[[ Material supplied open ]]
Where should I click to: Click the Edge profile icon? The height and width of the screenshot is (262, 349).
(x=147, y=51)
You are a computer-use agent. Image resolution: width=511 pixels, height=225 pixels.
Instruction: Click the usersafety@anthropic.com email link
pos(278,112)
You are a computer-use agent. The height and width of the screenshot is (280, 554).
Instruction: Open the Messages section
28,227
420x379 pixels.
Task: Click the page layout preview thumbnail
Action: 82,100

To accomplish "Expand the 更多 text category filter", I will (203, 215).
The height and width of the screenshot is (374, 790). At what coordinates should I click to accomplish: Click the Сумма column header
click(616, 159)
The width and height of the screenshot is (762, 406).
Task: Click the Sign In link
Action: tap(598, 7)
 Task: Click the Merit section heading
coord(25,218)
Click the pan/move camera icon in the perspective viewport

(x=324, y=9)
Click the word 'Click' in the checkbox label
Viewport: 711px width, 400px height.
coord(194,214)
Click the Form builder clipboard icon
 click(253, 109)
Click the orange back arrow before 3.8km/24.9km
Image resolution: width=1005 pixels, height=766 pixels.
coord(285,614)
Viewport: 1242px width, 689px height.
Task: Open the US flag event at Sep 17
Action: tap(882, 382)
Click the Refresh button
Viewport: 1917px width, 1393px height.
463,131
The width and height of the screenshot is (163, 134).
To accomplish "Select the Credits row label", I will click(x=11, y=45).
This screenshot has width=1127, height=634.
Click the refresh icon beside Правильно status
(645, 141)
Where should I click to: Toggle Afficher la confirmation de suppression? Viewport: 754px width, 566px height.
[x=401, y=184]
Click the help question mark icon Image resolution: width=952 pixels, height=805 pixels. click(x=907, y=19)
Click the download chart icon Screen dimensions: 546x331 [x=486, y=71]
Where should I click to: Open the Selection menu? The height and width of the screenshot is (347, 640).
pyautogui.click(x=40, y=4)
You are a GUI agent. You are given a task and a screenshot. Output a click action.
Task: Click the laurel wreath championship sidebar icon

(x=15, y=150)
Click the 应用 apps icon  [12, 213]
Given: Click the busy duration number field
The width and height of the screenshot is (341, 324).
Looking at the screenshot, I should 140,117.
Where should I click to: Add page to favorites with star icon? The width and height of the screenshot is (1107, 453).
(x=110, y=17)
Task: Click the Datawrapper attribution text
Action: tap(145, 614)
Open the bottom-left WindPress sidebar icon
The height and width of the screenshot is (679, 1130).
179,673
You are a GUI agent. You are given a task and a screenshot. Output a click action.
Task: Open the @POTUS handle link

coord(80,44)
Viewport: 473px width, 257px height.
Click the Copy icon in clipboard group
[[ Material supplied closed ]]
## Work required
Retype every line of the data above exactly.

## Written solution
Where should I click to: Click the Edge profile icon? The height and width of the screenshot is (262, 349).
(x=147, y=51)
You are a computer-use agent. Image resolution: width=511 pixels, height=225 pixels.
Instruction: Click the usersafety@anthropic.com email link
pos(278,112)
You are a computer-use agent. The height and width of the screenshot is (280, 554).
Instruction: Open the Messages section
28,227
420x379 pixels.
Task: Click the page layout preview thumbnail
Action: 82,100

To accomplish "Expand the 更多 text category filter", I will (203, 215).
The height and width of the screenshot is (374, 790). At what coordinates should I click to accomplish: Click the Сумма column header
click(616, 159)
The width and height of the screenshot is (762, 406).
Task: Click the Sign In link
Action: tap(598, 7)
 Task: Click the Merit section heading
coord(25,218)
Click the pan/move camera icon in the perspective viewport

(x=324, y=9)
Click the word 'Click' in the checkbox label
Viewport: 711px width, 400px height.
coord(194,214)
Click the Form builder clipboard icon
 click(253, 109)
Click the orange back arrow before 3.8km/24.9km
Image resolution: width=1005 pixels, height=766 pixels.
coord(285,614)
Viewport: 1242px width, 689px height.
Task: Open the US flag event at Sep 17
Action: tap(882, 382)
Click the Refresh button
Viewport: 1917px width, 1393px height.
463,131
The width and height of the screenshot is (163, 134).
To accomplish "Select the Credits row label", I will click(x=11, y=45).
This screenshot has width=1127, height=634.
Click the refresh icon beside Правильно status
(645, 141)
Where should I click to: Toggle Afficher la confirmation de suppression? Viewport: 754px width, 566px height.
[x=401, y=184]
Click the help question mark icon Image resolution: width=952 pixels, height=805 pixels. click(x=907, y=19)
Click the download chart icon Screen dimensions: 546x331 [x=486, y=71]
Where should I click to: Open the Selection menu? The height and width of the screenshot is (347, 640).
pyautogui.click(x=40, y=4)
You are a GUI agent. You are given a task and a screenshot. Output a click action.
Task: Click the laurel wreath championship sidebar icon

(x=15, y=150)
Click the 应用 apps icon  [12, 213]
Given: Click the busy duration number field
The width and height of the screenshot is (341, 324).
Looking at the screenshot, I should 140,117.
Where should I click to: Add page to favorites with star icon? The width and height of the screenshot is (1107, 453).
(x=110, y=17)
Task: Click the Datawrapper attribution text
Action: tap(145, 614)
Open the bottom-left WindPress sidebar icon
The height and width of the screenshot is (679, 1130).
179,673
You are a GUI agent. You are given a task and a screenshot. Output a click action.
Task: Open the @POTUS handle link

coord(80,44)
Viewport: 473px width, 257px height.
Click the Copy icon in clipboard group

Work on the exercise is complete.